The accountable care model is very disruptive and is causing large provider organizations to create new systems and infrastructures to extend across larger populations of patients, while better utilizing our precious healthcare resources, to deliver quality care to more patients. It's just going to take some time for us to build the infrastructure, tools, and organization needed for this model of care.
To address this critical need in our own provider network at Partners HealthCare, we plan to fully integrate our Center's latest generation technology platform with Partners' primary EMR system, which will allow our programs to handle large patient populations. It also will enable us to incorporate new data from a variety of consumer devices, an important factor as personal health devices are becoming more widely used to collect vital signs and other patient data. Data collected via sensors in a patient's home, such as blood pressure and blood glucose, will eventually be displayed via Partners' secure patient and provider website portal. This will allow providers to automatically access our connected health data directly from their patient charts, and view population-based results.

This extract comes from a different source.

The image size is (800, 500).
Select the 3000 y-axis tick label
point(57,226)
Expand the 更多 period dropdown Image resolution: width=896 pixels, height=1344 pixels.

This type of fully integrated technology infrastructure can facilitate real-time population health management. But the healthcare industry has a ways to go to widely implement such a robust technology platform. As we quickly move in that direction, however, we are creating systems that can predict which patients will be at risk for expensive care, and how we will use connected health tools to extend our providers across larger patient populations. We'll use brick and mortar buildings more strategically and better utilize our human resources to deliver quality care to large populations.
We, as healthcare providers, cannot dismiss the power of population health management and must embrace the opportunities to use technology to better connect with and manage our patients' health and wellness, whenever and wherever the patient needs us.
Joseph C. Kvedar, MD, is a member of Care Continuum Alliance board of directors, director of the Center for Connected Health, and an associate professor at Harvard Medical School.